Data records
■ ■ ■ ■ ■ ■ ■

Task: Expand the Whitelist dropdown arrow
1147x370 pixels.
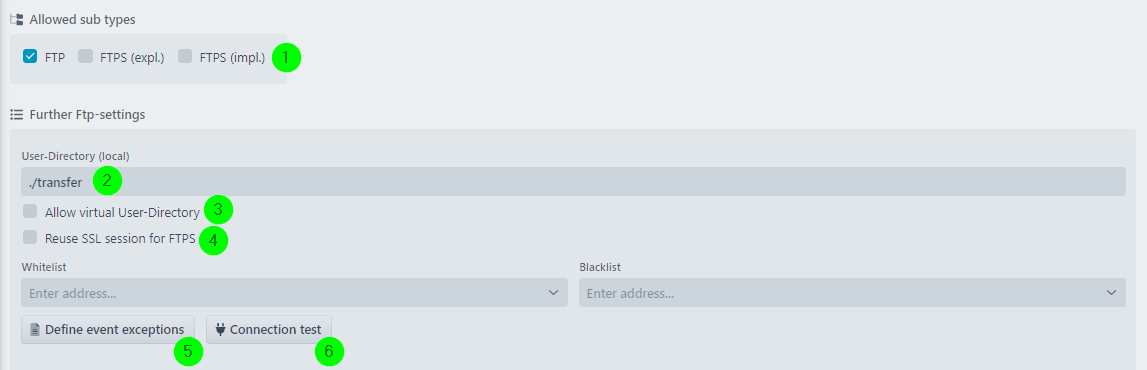Action: click(x=554, y=292)
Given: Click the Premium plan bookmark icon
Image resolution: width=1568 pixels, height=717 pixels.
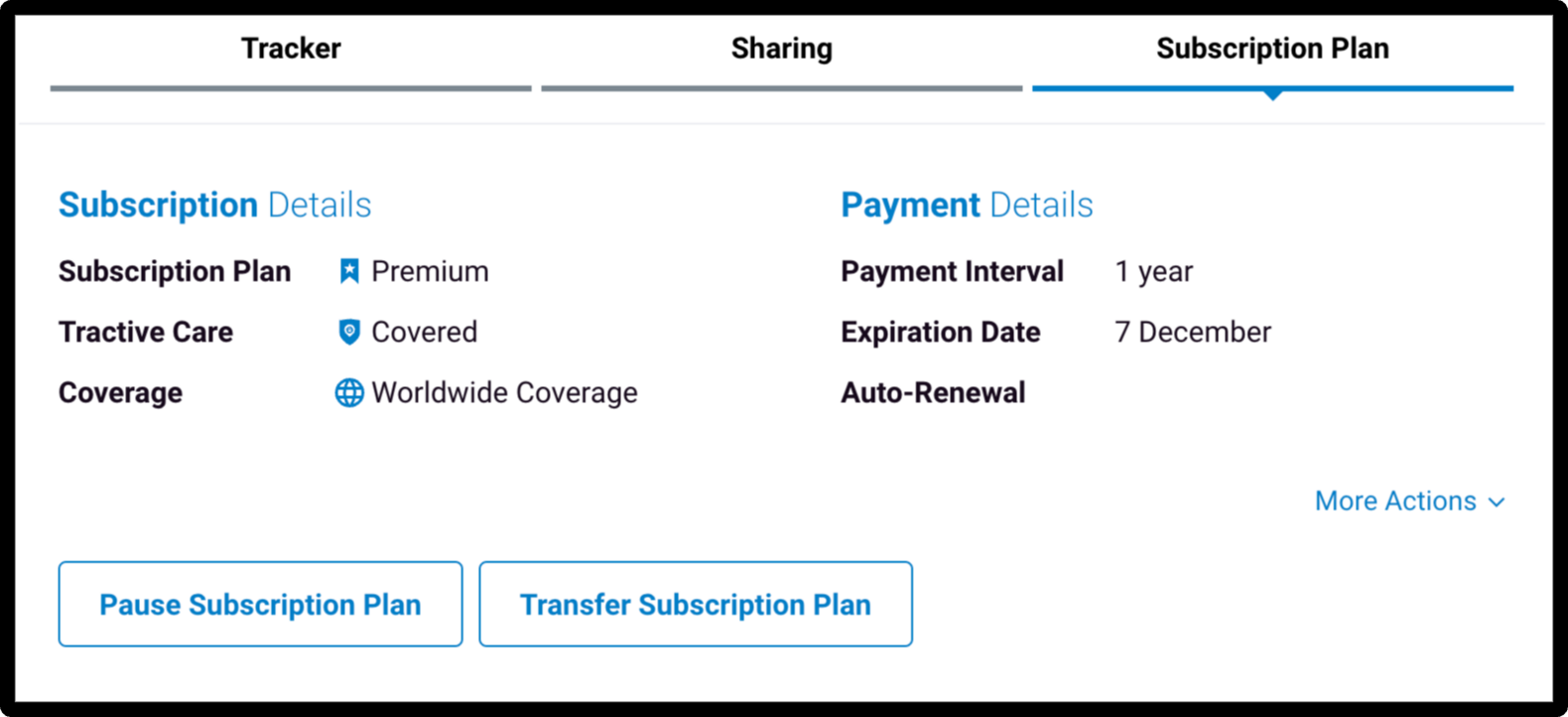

■ ■ ■ ■ ■ ■ ■

Directions for this task: I need the lines from the one containing "Given: Click the Premium plan bookmark icon" through the end of the records retyped exactly, with the pictures left out.

Response:
Given: Click the Premium plan bookmark icon
Image resolution: width=1568 pixels, height=717 pixels.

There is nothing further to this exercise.